So in preceding-sibling::*[1] the list would not get re-ordered, but
in (preceding-sibling::*)[1] it would, and in (a|b)[1] it would not
have to be re-ordered before the union, but it would probably be much
more convenient to do so.

I think the difference between path[1] and (path)[1] is one of the
most counter-intuitive bits of XPath.

-- Richard

I am sorry, but during this long discussion I have not received ground
and clear answer for my question

As I undertood:
1 XPath evaluates expressions to unordered node-sets.
2 The direction of axis in XPath is significant only when location
step
contains predicates.
3 In other cases the order of nodes in a node-set defines by external
to
XPath application (for example XSLT).

Am I right?

 

[Joe Kesselman]

1 XPath evaluates expressions to unordered node-sets.
2 The direction of axis in XPath is significant only when location
step
contains predicates.
3 In other cases the order of nodes in a node-set defines by external
to
XPath application (for example XSLT).

Confirmation: Search the XPath spec for "order" and note where it does
and doesn't appear.

I believe XPath's result order was deliberately left somewhat fuzzy in
order to permit implementation to produce results in whatever order was
most efficient, which may vary depending on their underlying data model.
The caller's needs may affect that choice, when known -- if you're
doing an existence test order doesn't matter, whereas if you're
processing the nodes in doc order (as is usually the case in XSLT) it
may be desirable to discover them that way rather than sorting them later.

By the way, if you're implementing XPath, watch out for the definition
of //. (I'm still trying to find someone who can explain to me why this
operation was explicitly defined as a top-down scan rather than as a
traditional postorder tree walk. Both are perfectly reasonable
operations, but I would expect the latter to be more commonly used and
hence a better meaning for the shorthand // operator. And having to
constantly remind folks that it *isn't* just document-ordered
descendant:: has been an ongoing nuisance.)

 

[Richard Tobin]

By the way, if you're implementing XPath, watch out for the definition
of //. (I'm still trying to find someone who can explain to me why this
operation was explicitly defined as a top-down scan rather than as a
traditional postorder tree walk. Both are perfectly reasonable
operations, but I would expect the latter to be more commonly used and
hence a better meaning for the shorthand // operator. And having to
constantly remind folks that it *isn't* just document-ordered
descendant:: has been an ongoing nuisance.)

I'm not sure I understand your description, but if you mean "why is it
defined as descendant-or-self::node()/ rather than descendant::", it's
so that expressions like //p[1] mean "all paragraphs that are first
children" rather than "the first paragraph". I believe this was
considered more common in formatting, and practical to implement as a
match pattern (predicates in match patterns can only occur after
child:: or attribute:: steps, so position() only requires examination
of siblings, rather than the whole tree).

-- Richard

 

[Joe Kesselman]

I'm not sure I understand your description, but if you mean "why is it
defined as descendant-or-self::node()/ rather than descendant::", it's
so that expressions like //p[1] mean "all paragraphs that are first
children" rather than "the first paragraph".

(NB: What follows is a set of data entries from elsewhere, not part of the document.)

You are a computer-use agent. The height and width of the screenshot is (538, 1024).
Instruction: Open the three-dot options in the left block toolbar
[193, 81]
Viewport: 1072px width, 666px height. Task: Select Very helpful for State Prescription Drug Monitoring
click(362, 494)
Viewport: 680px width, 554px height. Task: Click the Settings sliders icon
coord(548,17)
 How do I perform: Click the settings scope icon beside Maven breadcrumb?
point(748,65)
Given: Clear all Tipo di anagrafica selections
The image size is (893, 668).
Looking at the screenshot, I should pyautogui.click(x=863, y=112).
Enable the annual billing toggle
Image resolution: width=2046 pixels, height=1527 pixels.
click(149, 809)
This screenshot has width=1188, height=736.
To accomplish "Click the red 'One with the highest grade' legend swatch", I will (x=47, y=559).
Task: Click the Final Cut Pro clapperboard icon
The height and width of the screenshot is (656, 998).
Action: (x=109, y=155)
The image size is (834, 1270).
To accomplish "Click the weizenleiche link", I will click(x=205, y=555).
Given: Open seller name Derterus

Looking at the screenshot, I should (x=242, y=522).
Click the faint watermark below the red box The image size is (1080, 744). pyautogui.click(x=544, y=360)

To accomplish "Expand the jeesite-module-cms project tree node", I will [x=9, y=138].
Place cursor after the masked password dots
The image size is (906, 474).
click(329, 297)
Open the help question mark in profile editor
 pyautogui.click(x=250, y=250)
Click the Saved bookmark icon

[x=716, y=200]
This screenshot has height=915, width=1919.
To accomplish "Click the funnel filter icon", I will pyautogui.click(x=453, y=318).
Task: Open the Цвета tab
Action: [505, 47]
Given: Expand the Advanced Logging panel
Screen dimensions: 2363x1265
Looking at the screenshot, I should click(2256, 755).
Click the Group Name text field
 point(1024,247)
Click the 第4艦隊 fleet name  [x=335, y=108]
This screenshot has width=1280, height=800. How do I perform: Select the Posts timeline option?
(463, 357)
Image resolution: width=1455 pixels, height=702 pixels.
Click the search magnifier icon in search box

I presume you mean "all paragraphs that are the first paragraph".

I can see where that argument might have been advanced. But all our
experience with the rest of the XPath expression language leads us to
expect it to mean the latter. Convenience needs to be balanced against
principle of least surprise, and I believe the d-or-s::node() expansion
of // violates that principle.

If they wanted to provide a shorthand for this purpose, fine, but they
should also have provided a shorthand for descendant, to help keep the
two from getting confused.

Too late to fix now; it is what it is. But I still put it in the
category of "warts to be fixed someday."

 

[Richard Tobin]

I'm not sure I understand your description, but if you mean "why is it
defined as descendant-or-self::node()/ rather than descendant::", it's
so that expressions like //p[1] mean "all paragraphs that are first
children" rather than "the first paragraph".

[/QUOTE]

I presume you mean "all paragraphs that are the first paragraph".

Yes.

-- Richard